Alfredo Pérez Rubalcaba me demostró que existían responsables políticos con verdadera vocación de servicio público, coherencia y capacidad para ejercer la buena política en nuestro país. Esto es lo primero que me viene a la mente cuando tengo que ordenar los pensamientos y volcarlos en este texto que redacto con auténtico dolor. Hemos vivido muchos y malos momentos en la peor historia de España, la del odio, las bombas y la muerte. Cada uno en su papel, él de responsable político, yo de juez instructor en el número 5 de la Audiencia Nacional y, después, en otras tesituras. No pude encontrar un compañero de viaje mejor, con más criterio e inteligencia y capacidad para comprender el delicado, complejo y urgente trabajo que desarrollábamos magistrados, fiscales y funcionarios judiciales mano a mano con las Fuerzas y cuerpos de Seguridad del Estado con la amenaza del terrorismo siempre pendiendo sobre la sociedad.
====
__TAREAS PROPUESTAS__:
• a. Traduce al inglés esta oración del texto sobre Alfredo Pérez Rubalcaba: "Alfredo Pérez Rubalcaba me demostró que existían responsables políticos con verdadera vocación de servicio público, coherencia y capacidad para ejercer la buena política en nuestro país."
• b. Extrae de las entradas que siguen cada línea que contenga la palabra "Assembly".

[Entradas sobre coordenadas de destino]
====
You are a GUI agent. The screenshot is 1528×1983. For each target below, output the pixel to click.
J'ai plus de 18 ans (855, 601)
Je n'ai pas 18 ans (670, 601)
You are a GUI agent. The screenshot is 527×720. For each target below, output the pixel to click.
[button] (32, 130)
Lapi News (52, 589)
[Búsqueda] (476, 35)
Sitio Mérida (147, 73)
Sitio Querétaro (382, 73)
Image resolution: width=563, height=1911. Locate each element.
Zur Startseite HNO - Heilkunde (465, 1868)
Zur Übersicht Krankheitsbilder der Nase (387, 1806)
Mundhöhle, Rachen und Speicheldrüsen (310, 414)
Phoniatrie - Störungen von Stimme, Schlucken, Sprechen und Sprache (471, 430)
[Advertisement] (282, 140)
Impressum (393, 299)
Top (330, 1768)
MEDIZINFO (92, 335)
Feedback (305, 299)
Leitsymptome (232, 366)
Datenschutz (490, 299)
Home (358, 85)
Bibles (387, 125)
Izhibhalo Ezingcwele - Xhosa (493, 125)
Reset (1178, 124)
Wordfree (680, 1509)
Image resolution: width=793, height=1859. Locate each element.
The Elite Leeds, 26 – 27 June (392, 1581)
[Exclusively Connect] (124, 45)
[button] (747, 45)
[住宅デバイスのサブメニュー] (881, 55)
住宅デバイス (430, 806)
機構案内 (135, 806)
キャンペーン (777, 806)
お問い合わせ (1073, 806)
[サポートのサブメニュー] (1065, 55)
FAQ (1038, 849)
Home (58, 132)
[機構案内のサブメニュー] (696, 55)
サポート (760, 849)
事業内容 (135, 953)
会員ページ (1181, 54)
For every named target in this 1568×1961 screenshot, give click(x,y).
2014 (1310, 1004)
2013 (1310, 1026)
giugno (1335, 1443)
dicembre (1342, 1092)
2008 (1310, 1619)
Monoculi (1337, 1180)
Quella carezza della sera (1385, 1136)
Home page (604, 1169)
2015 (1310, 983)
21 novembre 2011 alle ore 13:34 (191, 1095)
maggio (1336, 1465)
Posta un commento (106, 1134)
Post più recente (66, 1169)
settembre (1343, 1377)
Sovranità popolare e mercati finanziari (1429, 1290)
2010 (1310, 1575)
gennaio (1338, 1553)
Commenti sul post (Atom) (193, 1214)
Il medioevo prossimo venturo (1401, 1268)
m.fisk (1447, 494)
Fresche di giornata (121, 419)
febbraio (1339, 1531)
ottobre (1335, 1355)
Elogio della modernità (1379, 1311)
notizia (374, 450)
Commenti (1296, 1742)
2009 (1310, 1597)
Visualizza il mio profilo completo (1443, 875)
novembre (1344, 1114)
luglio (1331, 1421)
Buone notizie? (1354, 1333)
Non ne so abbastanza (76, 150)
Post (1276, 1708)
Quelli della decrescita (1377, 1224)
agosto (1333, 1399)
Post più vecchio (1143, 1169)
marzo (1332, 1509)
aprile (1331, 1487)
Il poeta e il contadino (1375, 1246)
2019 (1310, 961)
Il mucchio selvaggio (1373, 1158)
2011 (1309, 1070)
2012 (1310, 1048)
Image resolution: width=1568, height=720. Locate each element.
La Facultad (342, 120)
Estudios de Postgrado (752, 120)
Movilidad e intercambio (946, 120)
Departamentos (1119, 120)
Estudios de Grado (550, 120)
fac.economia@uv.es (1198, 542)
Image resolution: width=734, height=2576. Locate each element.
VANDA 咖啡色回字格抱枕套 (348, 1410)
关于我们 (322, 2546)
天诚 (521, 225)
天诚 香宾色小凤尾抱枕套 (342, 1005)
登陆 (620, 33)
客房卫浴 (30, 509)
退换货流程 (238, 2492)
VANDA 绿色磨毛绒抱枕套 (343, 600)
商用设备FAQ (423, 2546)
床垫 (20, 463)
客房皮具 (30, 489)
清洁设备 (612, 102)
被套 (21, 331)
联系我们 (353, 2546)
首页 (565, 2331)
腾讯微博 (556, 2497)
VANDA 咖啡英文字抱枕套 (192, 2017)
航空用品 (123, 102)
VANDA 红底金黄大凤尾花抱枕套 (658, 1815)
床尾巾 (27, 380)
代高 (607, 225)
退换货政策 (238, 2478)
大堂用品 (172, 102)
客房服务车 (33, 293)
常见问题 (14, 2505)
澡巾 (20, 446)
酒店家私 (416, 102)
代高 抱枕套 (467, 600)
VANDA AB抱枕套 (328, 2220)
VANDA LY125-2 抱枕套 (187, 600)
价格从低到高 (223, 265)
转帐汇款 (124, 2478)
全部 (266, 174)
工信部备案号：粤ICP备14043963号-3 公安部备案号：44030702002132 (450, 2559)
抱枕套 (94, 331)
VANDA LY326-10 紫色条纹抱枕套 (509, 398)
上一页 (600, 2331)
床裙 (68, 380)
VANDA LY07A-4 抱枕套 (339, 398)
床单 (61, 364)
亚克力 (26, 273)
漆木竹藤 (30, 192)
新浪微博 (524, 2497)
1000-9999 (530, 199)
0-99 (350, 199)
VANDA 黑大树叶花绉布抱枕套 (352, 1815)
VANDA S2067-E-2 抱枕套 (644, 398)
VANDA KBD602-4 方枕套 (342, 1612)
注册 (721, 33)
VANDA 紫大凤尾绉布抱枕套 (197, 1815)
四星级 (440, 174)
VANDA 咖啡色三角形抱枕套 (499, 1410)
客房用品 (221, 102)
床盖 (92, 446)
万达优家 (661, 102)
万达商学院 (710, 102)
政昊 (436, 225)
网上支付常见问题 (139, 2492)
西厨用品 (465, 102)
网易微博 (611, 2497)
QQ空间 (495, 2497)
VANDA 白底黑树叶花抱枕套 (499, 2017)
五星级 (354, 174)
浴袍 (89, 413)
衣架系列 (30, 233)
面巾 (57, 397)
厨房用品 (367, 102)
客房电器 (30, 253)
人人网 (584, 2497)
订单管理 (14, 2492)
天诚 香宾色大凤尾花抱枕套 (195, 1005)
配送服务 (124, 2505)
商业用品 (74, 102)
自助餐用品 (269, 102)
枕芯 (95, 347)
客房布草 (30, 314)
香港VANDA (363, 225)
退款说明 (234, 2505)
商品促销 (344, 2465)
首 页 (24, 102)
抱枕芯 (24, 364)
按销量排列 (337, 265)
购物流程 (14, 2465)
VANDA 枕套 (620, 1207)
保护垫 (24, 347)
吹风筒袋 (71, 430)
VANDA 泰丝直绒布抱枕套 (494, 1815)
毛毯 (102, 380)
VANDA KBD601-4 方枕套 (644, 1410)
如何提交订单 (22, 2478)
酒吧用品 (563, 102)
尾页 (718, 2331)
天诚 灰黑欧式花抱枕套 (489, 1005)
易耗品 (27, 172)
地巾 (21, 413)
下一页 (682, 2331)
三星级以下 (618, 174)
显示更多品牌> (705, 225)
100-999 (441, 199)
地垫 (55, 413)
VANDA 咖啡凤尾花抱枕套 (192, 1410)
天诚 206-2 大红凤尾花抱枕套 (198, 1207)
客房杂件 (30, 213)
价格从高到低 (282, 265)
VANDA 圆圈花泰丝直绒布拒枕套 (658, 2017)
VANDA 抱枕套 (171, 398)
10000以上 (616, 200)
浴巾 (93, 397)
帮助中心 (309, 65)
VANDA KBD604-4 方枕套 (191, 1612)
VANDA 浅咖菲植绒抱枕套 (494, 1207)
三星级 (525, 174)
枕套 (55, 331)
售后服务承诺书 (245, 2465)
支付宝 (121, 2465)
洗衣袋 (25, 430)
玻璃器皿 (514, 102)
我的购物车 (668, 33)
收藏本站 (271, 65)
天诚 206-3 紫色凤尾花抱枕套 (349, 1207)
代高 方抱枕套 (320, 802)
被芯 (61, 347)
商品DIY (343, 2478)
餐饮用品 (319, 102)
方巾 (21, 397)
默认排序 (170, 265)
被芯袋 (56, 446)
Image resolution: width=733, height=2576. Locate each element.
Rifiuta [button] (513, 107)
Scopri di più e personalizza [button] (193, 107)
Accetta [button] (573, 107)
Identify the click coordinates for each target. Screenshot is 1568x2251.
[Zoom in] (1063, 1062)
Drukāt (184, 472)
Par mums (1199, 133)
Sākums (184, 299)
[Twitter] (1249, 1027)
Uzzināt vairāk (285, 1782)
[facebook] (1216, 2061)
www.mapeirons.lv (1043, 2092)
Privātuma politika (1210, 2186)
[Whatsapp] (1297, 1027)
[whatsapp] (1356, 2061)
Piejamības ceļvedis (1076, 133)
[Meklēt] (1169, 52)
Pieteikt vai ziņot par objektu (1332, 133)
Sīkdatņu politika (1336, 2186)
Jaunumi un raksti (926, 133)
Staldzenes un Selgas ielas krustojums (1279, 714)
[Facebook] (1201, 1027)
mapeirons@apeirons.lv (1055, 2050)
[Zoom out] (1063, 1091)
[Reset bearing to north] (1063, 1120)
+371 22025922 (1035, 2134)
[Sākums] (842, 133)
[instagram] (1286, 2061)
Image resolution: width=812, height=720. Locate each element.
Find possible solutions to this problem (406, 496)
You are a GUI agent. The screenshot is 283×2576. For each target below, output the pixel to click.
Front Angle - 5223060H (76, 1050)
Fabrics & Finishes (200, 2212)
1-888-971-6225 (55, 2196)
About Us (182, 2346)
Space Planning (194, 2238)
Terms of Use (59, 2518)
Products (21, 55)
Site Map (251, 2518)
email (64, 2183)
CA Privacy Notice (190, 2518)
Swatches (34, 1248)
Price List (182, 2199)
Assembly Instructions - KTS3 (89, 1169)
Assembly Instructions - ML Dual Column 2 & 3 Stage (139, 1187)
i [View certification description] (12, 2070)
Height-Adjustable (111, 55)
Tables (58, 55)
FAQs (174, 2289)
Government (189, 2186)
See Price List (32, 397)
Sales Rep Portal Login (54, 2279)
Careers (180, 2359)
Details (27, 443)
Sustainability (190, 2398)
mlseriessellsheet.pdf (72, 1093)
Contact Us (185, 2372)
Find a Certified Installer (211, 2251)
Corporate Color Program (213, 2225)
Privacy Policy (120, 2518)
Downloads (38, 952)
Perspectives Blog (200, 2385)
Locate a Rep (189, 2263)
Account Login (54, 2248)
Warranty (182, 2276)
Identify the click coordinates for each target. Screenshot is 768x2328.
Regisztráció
====
__RESPUESTAS DESARROLLADAS__:
• a. Alfredo Pérez Rubalcaba showed me that there were political leaders with a true vocation for public service, consistency, and the ability to practice good politics in our country.

• b.
Assembly Instructions - KTS3 (89, 1169)
Assembly Instructions - ML Dual Column 2 & 3 Stage (139, 1187)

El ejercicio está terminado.